Spare Ass Annie And Other Tales (Island Red Label, 1993, CD). Egalement produit par Hal Willner mais exclusivement écrit et exécuté par The Disposable Heroes of Hiphoprisy. La voix de Burroughs s’intègre ici dans la rythmique implacable de Michel Franti et Rono Tse.
The « Priest » They Called Him (Tim/Kerr Records, 1993, 10 inch). La voix de Burroughs + dix minutes de guitare dissonante et feedback signées Kurt Cobain (un an avant sa mort). Un conte de Noël revisité.

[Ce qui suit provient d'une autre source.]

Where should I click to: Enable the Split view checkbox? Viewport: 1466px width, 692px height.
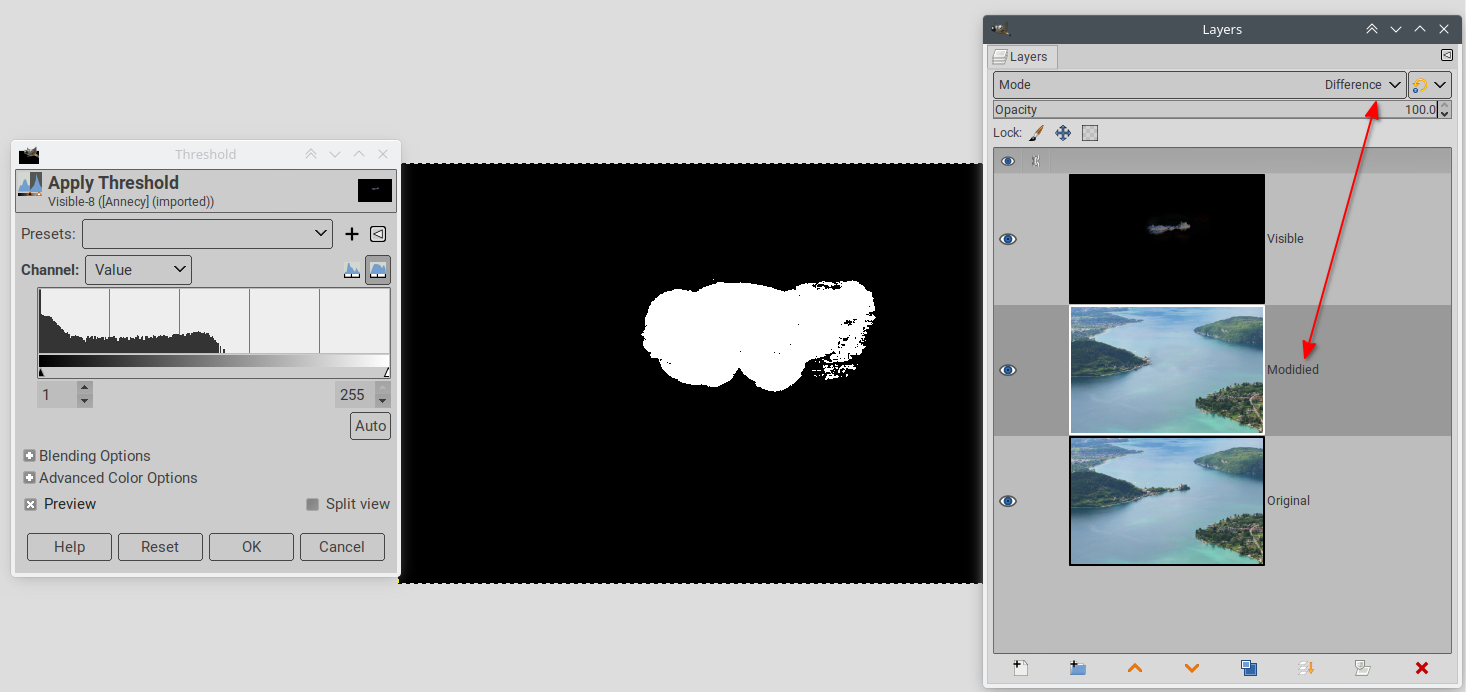point(313,504)
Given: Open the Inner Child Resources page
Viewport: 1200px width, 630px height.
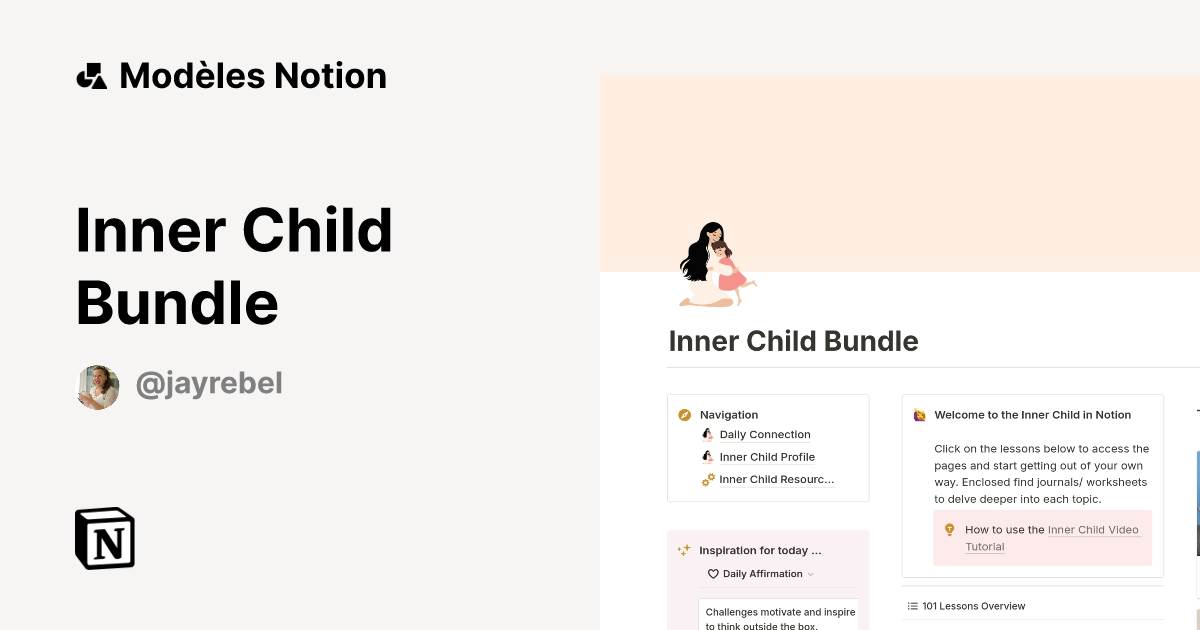Looking at the screenshot, I should tap(777, 479).
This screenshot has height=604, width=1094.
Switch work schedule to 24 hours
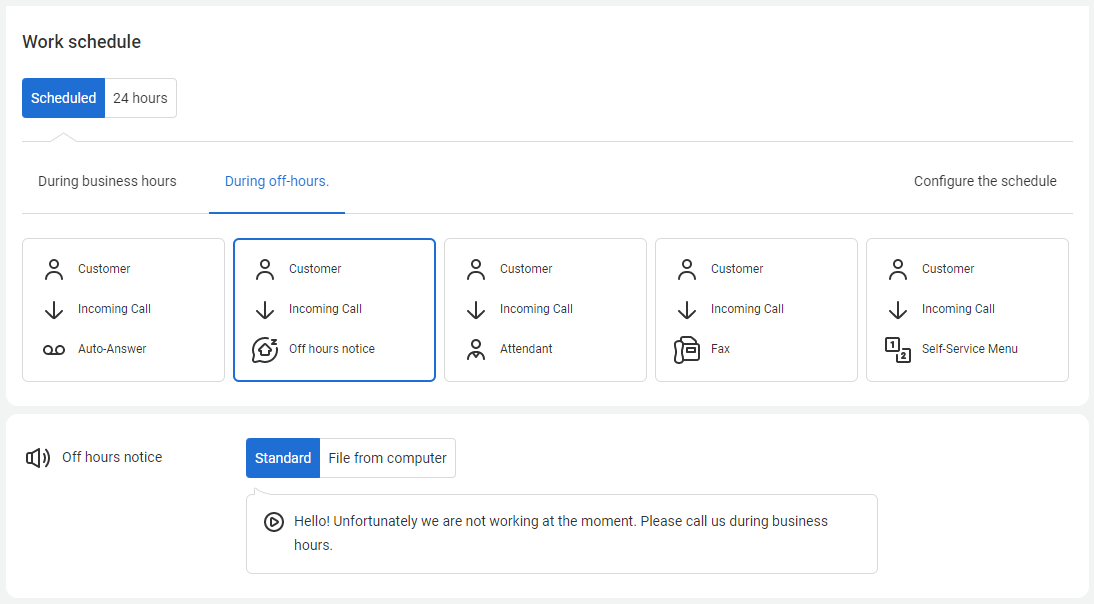tap(140, 98)
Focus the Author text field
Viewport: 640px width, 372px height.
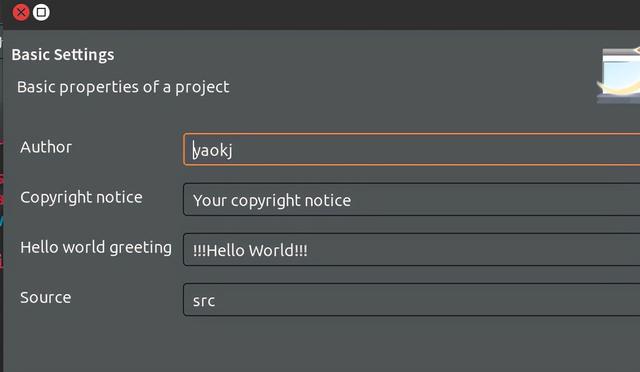click(411, 149)
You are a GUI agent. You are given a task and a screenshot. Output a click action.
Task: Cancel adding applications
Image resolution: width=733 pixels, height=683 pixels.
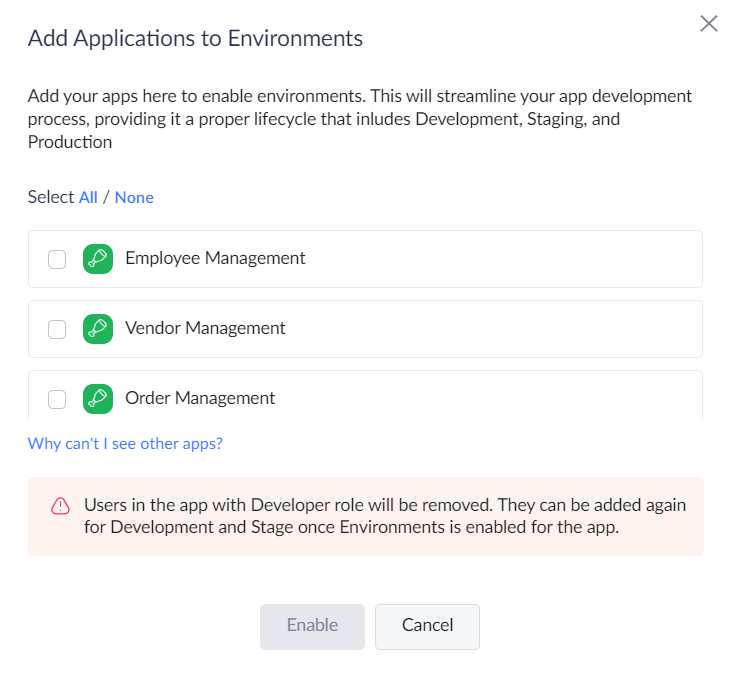point(427,626)
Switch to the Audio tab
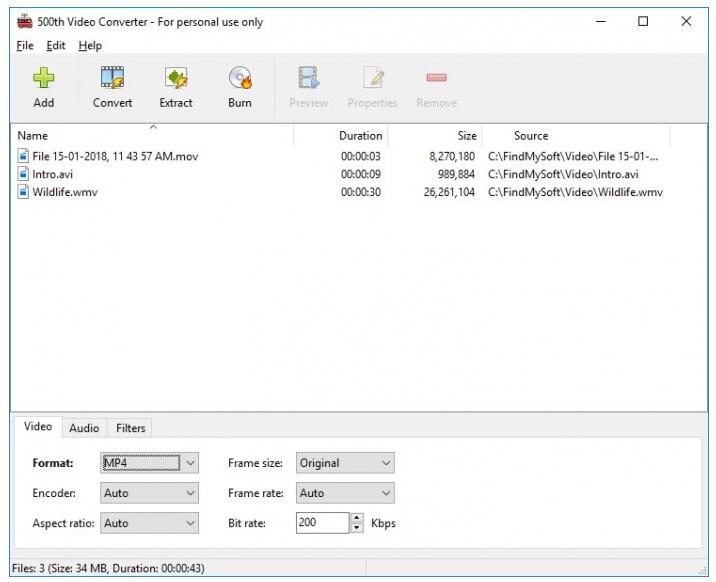The image size is (716, 582). [x=84, y=428]
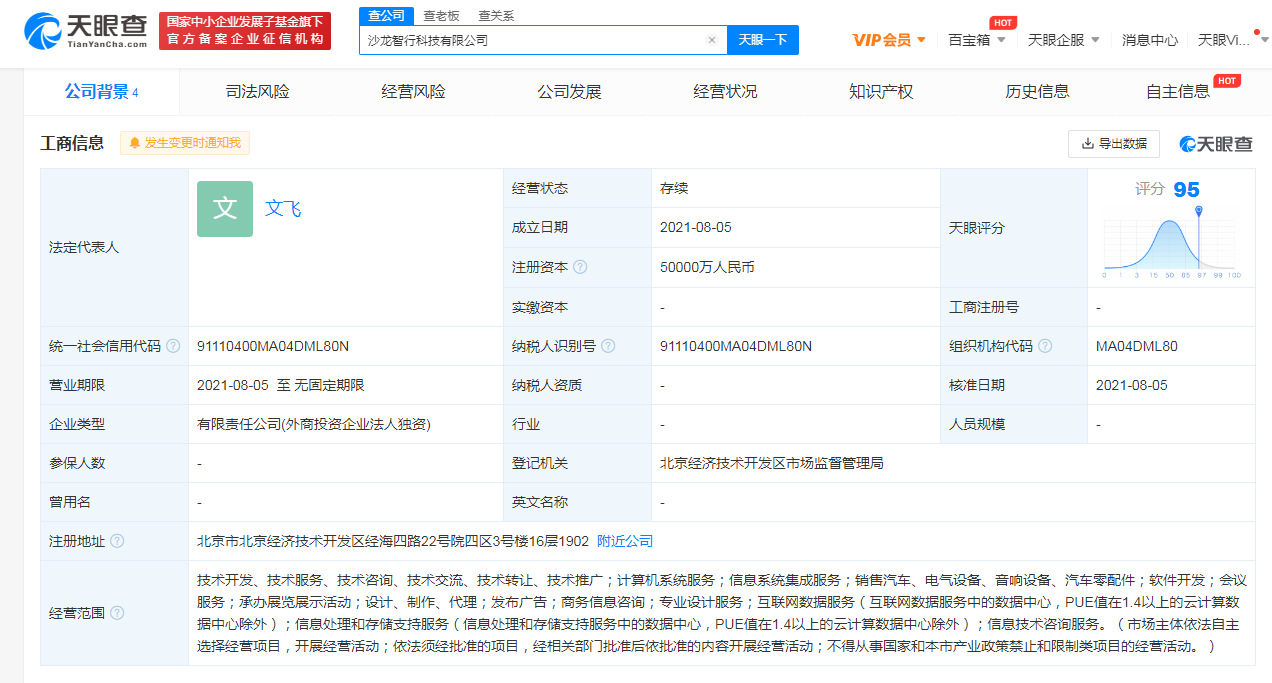Click the download icon on 导出数据
1272x683 pixels.
coord(1090,143)
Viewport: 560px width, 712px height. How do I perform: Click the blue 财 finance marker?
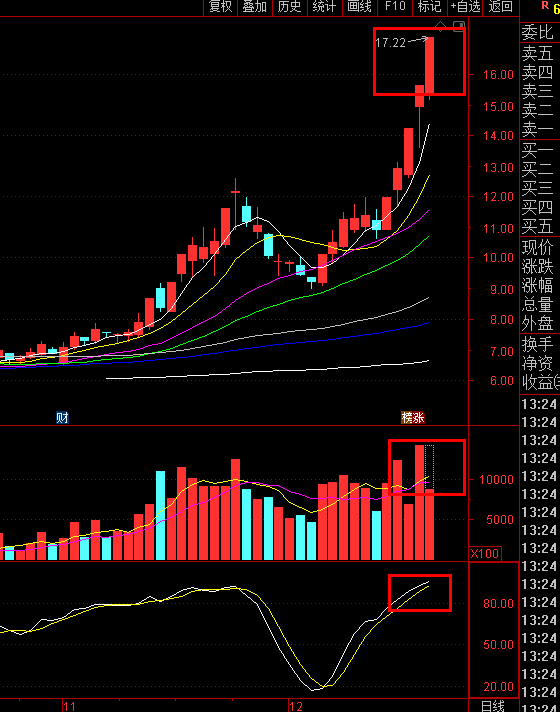click(62, 417)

Hashisheen – The End Of Law (Sub Rosa, 1999, CD). Projet ambitieux de Bill Laswell autour d’une des figures récurrentes dans la mythologie de l’écrivain, Hassan ibn al-Sabbah, « le vieux de la montagne », fondateur au IXème siècle de la secte des Assassins à Alamût, en Perse. Sur le morceau The Western Lands, on peut entendre, ensemble, Iggy Pop et William S. Burroughs. Le projet regroupe également : Hakim Bey, Ira Cohen, Genesis P-Orridge, Percy Howard, Sussan Deyhim, Lizzy Mercier Descloux & Patti Smith, Helios Creed…
J’ai énoncé ici vingt projets publiés de 1965 à 1999. C’est l’essentiel (bien que non exhaustif). Depuis les années 2010, bon nombre de lectures, conférences, ateliers d’écriture, peuvent s’écouter sur le Net.